*** Begin section ***

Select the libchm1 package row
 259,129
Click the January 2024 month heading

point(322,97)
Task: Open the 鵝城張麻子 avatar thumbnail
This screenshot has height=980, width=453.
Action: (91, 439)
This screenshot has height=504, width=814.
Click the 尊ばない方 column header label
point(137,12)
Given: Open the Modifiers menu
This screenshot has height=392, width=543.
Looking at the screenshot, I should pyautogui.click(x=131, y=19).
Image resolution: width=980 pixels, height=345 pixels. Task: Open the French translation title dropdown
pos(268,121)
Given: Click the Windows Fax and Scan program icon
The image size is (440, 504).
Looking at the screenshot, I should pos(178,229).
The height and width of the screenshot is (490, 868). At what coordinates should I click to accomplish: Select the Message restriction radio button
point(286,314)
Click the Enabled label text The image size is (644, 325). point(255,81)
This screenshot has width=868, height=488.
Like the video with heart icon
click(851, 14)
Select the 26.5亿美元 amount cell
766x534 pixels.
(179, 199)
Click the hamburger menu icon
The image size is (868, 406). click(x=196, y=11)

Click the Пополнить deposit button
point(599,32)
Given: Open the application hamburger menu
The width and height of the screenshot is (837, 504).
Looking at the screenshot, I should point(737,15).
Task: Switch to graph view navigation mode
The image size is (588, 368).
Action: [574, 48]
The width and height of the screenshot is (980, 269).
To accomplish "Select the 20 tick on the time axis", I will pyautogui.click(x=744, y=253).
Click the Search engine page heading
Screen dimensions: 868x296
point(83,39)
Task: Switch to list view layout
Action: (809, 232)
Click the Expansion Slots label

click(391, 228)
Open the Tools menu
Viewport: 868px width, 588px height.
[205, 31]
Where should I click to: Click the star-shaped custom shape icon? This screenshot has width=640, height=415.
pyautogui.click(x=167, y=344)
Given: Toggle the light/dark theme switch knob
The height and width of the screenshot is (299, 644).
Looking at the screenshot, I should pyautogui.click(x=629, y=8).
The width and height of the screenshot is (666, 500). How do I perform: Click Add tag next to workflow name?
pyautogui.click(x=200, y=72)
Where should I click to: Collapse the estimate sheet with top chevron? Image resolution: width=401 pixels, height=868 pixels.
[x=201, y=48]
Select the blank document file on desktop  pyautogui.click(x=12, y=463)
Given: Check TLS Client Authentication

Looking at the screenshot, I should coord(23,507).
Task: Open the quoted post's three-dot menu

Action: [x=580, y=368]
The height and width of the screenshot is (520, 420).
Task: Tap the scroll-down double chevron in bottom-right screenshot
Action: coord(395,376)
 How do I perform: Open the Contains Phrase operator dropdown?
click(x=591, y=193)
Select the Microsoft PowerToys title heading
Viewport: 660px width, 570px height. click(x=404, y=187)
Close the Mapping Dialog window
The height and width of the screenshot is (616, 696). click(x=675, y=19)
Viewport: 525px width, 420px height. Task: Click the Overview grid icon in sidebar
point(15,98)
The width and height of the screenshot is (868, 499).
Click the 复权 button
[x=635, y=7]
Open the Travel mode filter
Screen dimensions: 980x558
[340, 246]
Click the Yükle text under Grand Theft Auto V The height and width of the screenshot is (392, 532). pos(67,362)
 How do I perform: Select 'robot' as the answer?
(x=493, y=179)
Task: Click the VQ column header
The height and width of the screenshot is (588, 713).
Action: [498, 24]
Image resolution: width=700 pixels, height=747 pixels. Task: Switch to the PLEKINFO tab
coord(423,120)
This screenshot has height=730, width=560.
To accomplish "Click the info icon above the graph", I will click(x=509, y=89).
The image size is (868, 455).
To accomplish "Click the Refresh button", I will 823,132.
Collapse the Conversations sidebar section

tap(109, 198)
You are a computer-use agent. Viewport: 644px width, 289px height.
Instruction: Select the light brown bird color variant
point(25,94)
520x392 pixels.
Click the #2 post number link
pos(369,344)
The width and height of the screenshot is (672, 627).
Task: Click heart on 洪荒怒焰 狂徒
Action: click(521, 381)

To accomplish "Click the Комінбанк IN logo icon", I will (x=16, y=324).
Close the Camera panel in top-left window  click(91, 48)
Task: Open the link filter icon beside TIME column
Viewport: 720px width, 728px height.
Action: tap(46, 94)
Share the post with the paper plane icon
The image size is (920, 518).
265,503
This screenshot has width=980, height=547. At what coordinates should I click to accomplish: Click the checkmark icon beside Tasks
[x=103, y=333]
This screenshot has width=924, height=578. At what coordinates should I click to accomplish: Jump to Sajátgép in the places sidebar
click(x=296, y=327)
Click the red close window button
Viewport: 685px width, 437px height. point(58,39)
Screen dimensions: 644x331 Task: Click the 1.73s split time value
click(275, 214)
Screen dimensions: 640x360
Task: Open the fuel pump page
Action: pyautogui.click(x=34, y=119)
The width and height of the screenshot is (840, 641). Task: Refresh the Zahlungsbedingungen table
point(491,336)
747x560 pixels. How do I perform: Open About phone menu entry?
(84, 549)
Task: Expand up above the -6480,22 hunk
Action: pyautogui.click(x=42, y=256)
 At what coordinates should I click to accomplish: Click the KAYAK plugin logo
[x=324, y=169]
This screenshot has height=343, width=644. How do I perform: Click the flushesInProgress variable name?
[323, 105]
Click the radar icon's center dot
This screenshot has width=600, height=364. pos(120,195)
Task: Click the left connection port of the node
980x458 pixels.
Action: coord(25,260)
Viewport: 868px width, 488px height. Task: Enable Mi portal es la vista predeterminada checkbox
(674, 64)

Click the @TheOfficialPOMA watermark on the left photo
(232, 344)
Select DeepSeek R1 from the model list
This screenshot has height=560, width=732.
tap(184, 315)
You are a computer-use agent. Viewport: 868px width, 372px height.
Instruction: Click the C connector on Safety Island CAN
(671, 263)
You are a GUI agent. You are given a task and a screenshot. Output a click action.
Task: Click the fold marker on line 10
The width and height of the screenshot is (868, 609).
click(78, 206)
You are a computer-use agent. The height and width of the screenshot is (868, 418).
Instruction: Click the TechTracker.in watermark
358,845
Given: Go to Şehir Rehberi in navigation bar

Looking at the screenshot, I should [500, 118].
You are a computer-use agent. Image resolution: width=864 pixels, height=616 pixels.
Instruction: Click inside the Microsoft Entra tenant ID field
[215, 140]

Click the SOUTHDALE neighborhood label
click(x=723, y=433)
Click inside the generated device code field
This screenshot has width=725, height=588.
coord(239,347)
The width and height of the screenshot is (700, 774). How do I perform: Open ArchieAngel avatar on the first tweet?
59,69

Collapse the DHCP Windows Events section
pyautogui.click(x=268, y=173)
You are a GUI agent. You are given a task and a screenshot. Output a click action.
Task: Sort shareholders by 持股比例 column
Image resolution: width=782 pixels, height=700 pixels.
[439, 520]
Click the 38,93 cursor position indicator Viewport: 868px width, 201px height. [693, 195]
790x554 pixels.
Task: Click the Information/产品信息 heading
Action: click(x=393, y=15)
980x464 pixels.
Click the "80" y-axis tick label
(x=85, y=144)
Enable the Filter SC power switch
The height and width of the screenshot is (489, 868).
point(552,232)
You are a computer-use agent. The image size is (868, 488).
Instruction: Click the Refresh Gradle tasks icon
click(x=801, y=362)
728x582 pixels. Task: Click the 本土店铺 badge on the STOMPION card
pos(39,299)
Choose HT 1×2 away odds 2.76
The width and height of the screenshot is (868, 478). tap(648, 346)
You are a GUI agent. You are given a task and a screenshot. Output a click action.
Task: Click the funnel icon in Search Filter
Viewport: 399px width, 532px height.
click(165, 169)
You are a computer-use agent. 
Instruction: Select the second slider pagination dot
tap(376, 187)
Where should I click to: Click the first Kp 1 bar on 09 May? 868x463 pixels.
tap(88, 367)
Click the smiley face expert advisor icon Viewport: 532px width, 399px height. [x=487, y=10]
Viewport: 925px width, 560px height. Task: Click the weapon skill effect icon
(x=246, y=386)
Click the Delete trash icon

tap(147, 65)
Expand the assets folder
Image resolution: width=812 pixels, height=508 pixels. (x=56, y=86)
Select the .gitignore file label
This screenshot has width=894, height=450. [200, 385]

*** End section ***

§ **Work to be completed**:
Out of the data above, give again only the lines starting at the one holding "How do I perform: Select" and ending at the one holding "You are a computer-use agent. Viewport: 644px", unchanged.

§ **Solution for this problem**:
 How do I perform: Select 'robot' as the answer?
(x=493, y=179)
Task: Click the VQ column header
The height and width of the screenshot is (588, 713).
Action: [498, 24]
Image resolution: width=700 pixels, height=747 pixels. Task: Switch to the PLEKINFO tab
coord(423,120)
This screenshot has height=730, width=560.
To accomplish "Click the info icon above the graph", I will click(x=509, y=89).
The image size is (868, 455).
To accomplish "Click the Refresh button", I will 823,132.
Collapse the Conversations sidebar section

tap(109, 198)
You are a computer-use agent. Viewport: 644px width, 289px height.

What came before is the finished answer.